Li J J, Hou X, Bentel J, Yazlovitskaya E M, Li S A
Kansas Cancer Institute, Department of Pharmacology, Toxicology and Therapeutics, University of Kansas Medical Center, Kansas City 66160-7312, USA.
Carcinogenesis. 1998 Mar;19(3):471-7. doi: 10.1093/carcin/19.3.471.
Ethinylestradiol (EE) has evident paradoxical effects on cancer risk for human breast and hepatic cancer which parallel in some respects its effects on estrogen-induced neoplasms in the hamster kidney and liver. EE has been shown to be only weakly carcinogenic in the hamster kidney, but the most potent carcinogenic estrogen in the hamster liver following prolonged treatment. Unexpectedly, when EE and potent carcinogenic estrogens, such as diethylstilbestrol (DES), 17beta-estradiol (E2) and Moxestrol (MOX), are administered concomitantly, estrogen-induced carcinogenesis in the kidney is completely prevented. In studying this novel finding, we found that, compared with E2 exposure alone, EE at 0.05 and 1.0 nM significantly (P < 0.001) inhibited the rise in proliferation of cultured primary hamster proximal renal tubular (PRT) cells in the presence of E2 (1.0 nM). Consistent with these findings, combined EE + DES treatment for 5.0 months reduced hamster kidney c-myc, c-fos and c-jun RNA expression to 43, 37 and 52%, respectively, compared with levels observed after DES treatment alone. Interestingly, TAM + DES treatment for the same period also resulted in the same low level of RNA expression of these proto-oncogenes. c-MYC, c-FOS and c-JUN protein products were comparably reduced after either EE + DES or TAM + DES treatment. It appears that c-fos expression and c-FOS protein levels in the hamster kidney were more responsive to TAM inhibition. These data demonstrate that EE possesses unique anti-tumorigenic properties in vivo in the hamster kidney.
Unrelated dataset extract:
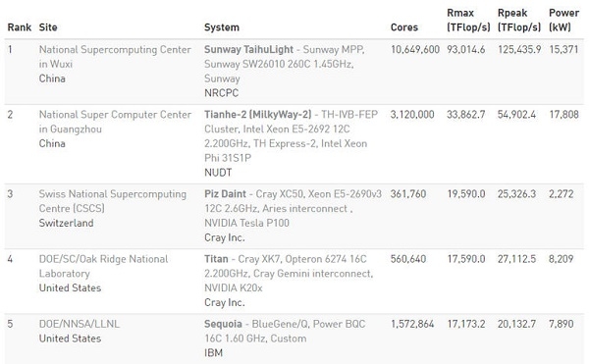The image size is (589, 364).
Task: Select the 10,649,600 cores cell
Action: (x=415, y=49)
Additionally, the observed anti-estrogen-like effect of EE on cell proliferation of cultured PRT cells suggests that EE may interfere critically with estrogen receptor (ER)-mediated mitogenic pathway(s) affected by potent carcinogenic estrogens, thus preventing subsequent gene dysregulation and, hence, tumor development. Based on competition studies, the differential binding of EE to hamster kidney ER relative to that of the other estrogens (E2, DES, MOX) appears not to contribute to the prevention of estrogen carcinogenesis at this organ site by EE.
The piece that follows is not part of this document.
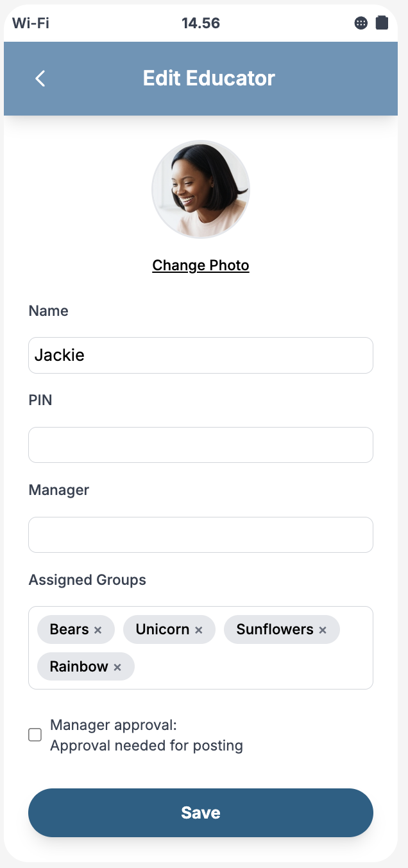Click the Name field containing Jackie
Screen dimensions: 408x868
[x=201, y=355]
炔雌醇(EE)对人类乳腺癌和肝癌的癌症风险具有明显的矛盾效应,在某些方面与其对仓鼠肾脏和肝脏中雌激素诱导的肿瘤的影响相似。已表明EE在仓鼠肾脏中仅具有弱致癌性,但在长期治疗后是仓鼠肝脏中最有效的致癌雌激素。出乎意料的是,当同时给予EE和强效致癌雌激素,如己烯雌酚(DES)、17β-雌二醇(E2)和莫昔司琼(MOX)时,可完全预防肾脏中雌激素诱导的致癌作用。在研究这一新颖发现时,我们发现,与单独暴露于E2相比,在存在E2(1.0 nM)的情况下,0.05和1.0 nM的EE显著(P < 0.001)抑制了培养的原代仓鼠近端肾小管(PRT)细胞增殖的增加。与这些发现一致,与单独DES治疗后观察到的水平相比,EE + DES联合治疗5.0个月使仓鼠肾脏c-myc、c-fos和c-jun RNA表达分别降至43%、37%和52%。有趣的是,同期的TAM + DES治疗也导致这些原癌基因的RNA表达水平同样降低。EE + DES或TAM + DES治疗后,c-MYC、c-FOS和c-JUN蛋白产物均相应减少。似乎仓鼠肾脏中的c-fos表达和c-FOS蛋白水平对TAM抑制更敏感。这些数据表明EE在仓鼠肾脏体内具有独特的抗肿瘤特性。此外,观察到的EE对培养的PRT细胞增殖的抗雌激素样作用表明,EE可能严重干扰强效致癌雌激素影响的雌激素受体(ER)介导的有丝分裂途径,从而防止随后的基因失调,进而预防肿瘤发展。基于竞争研究,EE与仓鼠肾脏ER的差异结合相对于其他雌激素(E2、DES、MOX)似乎并不是EE预防该器官部位雌激素致癌作用的原因。